● HOW TO COMPLETE THIS TASK:
Stop after the line containing "Given: Click the empty Comment field label": print each line exactly from the first line of the listing up to that point.

● MATERIAL TO PROCESS:
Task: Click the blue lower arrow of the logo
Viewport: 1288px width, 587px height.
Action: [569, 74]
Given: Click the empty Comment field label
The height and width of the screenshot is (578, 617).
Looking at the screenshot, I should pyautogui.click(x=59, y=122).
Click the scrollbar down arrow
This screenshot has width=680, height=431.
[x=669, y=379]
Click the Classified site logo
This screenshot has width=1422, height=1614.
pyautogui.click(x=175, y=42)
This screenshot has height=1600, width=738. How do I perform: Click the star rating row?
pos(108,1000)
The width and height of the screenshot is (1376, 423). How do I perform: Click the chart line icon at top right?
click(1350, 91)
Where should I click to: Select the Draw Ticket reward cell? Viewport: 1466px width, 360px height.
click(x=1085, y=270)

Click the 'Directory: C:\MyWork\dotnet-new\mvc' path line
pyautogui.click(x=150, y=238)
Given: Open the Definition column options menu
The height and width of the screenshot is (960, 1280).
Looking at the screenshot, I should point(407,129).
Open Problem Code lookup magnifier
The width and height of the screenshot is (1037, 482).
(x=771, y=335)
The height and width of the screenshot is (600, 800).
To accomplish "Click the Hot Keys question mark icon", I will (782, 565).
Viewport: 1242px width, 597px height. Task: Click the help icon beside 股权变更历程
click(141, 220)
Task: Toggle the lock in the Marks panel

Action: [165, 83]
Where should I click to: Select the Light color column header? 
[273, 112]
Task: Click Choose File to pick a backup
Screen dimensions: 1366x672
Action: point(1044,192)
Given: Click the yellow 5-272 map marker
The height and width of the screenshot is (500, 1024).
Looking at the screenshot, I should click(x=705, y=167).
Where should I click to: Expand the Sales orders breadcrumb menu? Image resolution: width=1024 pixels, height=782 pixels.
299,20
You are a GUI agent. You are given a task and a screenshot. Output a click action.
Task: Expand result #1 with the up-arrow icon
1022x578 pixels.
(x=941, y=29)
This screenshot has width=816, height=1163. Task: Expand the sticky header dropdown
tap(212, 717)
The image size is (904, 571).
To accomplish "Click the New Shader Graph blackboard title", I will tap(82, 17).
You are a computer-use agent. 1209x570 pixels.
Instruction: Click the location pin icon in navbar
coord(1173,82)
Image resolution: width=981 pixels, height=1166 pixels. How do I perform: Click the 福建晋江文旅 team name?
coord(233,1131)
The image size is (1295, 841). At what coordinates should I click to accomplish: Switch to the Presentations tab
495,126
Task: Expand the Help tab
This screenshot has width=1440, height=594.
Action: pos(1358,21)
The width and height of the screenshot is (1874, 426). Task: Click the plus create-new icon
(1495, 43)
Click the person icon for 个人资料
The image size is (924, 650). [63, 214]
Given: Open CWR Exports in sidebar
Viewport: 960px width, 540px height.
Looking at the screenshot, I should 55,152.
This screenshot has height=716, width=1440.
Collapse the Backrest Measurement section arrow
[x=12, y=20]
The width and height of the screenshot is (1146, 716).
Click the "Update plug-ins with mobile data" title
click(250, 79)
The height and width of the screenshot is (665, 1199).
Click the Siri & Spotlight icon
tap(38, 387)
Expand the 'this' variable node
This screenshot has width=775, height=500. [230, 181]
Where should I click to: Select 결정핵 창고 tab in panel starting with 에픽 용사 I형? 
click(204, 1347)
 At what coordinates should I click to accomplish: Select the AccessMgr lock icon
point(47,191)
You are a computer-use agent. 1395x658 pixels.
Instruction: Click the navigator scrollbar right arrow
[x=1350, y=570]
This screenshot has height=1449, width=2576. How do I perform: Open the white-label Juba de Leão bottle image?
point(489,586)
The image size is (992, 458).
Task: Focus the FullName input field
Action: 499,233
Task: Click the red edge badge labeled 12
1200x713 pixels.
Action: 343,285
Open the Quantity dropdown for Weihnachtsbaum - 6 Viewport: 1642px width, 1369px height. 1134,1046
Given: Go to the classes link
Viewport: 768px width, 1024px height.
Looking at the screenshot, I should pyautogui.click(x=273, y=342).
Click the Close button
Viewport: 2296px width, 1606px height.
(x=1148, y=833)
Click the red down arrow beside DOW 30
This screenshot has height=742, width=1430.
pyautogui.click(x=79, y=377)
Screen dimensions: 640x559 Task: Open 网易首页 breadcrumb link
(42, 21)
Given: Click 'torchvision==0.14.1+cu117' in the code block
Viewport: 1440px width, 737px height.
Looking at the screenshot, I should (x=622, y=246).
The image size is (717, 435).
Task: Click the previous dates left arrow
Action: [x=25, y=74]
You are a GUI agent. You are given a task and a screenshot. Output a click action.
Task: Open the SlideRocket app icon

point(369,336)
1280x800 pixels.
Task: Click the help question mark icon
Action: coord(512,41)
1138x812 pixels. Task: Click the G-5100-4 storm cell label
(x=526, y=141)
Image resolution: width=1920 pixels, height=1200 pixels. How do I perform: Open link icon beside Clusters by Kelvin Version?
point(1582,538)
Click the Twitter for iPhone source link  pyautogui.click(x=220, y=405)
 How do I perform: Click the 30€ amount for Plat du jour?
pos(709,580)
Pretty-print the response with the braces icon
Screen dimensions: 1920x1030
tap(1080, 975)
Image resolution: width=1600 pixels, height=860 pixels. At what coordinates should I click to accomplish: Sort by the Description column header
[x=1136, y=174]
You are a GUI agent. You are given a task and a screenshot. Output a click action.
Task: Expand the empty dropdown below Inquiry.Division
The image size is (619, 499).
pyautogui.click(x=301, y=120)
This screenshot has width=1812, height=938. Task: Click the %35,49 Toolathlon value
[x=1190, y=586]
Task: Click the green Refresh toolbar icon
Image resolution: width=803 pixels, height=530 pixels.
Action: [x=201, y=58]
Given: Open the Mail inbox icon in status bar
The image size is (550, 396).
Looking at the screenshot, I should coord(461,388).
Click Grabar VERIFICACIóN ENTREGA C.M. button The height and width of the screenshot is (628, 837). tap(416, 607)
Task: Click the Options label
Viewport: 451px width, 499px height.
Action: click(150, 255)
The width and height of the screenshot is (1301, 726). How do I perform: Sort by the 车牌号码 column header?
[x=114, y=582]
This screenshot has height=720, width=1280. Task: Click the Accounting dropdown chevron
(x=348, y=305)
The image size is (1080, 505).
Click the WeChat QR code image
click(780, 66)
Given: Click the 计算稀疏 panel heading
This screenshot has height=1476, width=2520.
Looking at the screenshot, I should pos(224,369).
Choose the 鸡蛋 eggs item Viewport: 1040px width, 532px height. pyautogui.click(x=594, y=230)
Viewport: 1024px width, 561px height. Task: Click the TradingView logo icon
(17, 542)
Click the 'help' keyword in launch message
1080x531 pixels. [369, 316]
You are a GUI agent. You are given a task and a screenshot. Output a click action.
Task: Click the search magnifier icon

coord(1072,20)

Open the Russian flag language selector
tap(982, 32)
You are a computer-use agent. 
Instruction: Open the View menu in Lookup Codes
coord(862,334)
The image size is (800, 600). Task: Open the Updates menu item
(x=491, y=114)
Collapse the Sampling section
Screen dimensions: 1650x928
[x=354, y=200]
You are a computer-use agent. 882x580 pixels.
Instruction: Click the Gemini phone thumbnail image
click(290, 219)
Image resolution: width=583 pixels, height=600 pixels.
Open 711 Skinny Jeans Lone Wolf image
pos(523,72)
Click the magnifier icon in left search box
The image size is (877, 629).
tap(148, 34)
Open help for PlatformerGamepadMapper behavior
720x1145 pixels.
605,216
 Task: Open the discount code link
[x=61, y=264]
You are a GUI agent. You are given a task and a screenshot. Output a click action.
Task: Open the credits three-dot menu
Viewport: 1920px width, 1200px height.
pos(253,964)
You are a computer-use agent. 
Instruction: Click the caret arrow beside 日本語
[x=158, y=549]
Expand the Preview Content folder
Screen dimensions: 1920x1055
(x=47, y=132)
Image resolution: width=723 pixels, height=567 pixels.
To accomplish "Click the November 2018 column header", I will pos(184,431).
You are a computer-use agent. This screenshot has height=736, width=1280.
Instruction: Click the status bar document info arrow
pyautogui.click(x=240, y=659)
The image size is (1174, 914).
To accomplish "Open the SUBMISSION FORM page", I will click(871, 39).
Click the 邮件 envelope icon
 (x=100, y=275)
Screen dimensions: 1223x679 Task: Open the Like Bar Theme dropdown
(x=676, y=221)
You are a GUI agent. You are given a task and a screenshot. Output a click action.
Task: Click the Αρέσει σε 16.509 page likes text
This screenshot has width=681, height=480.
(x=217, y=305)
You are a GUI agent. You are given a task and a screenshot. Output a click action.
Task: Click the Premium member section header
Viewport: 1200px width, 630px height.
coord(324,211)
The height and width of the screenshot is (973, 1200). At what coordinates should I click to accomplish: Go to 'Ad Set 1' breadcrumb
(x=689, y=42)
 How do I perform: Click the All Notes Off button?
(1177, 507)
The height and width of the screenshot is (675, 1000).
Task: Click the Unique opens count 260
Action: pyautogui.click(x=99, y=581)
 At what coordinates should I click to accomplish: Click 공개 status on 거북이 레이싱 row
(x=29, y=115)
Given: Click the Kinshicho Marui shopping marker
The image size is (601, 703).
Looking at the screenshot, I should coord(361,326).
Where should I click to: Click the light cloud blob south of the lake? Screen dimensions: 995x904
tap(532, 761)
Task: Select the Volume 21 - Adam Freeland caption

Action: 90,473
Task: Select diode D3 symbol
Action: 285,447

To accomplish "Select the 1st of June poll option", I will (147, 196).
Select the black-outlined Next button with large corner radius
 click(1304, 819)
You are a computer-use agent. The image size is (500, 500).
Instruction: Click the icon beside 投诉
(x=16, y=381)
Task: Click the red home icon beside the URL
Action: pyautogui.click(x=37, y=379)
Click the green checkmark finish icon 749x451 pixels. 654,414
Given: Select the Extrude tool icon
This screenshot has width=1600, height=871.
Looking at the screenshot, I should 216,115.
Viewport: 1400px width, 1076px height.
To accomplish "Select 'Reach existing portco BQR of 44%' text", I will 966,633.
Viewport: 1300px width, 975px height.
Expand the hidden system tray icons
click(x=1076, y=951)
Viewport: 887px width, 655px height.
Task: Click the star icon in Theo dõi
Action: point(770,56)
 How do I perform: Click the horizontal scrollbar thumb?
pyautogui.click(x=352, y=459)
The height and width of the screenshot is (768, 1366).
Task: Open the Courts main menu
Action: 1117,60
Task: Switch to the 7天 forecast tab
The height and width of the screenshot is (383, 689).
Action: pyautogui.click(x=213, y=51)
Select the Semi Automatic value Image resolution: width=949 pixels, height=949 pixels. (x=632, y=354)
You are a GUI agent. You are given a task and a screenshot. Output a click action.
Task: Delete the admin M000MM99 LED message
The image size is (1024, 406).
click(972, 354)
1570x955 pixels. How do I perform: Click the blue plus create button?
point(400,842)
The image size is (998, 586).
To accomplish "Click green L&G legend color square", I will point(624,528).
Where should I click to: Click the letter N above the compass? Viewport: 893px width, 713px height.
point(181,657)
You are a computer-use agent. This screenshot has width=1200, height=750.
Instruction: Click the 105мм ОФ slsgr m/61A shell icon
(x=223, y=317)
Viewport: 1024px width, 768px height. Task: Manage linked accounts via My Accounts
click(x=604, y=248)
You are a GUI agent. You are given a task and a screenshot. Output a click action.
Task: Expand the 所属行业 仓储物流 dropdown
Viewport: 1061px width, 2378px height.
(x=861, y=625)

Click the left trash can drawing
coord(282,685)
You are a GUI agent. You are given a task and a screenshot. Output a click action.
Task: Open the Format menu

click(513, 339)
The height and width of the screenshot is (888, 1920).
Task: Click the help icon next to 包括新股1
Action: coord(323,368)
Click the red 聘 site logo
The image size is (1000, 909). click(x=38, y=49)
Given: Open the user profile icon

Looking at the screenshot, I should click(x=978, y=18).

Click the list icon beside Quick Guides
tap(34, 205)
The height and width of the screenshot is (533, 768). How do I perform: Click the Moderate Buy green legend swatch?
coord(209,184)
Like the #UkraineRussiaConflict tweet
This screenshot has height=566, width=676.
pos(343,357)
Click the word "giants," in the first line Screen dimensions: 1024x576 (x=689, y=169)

● REPLY TO THE EXERCISE:
Task: Click the blue lower arrow of the logo
Viewport: 1288px width, 587px height.
Action: [569, 74]
Given: Click the empty Comment field label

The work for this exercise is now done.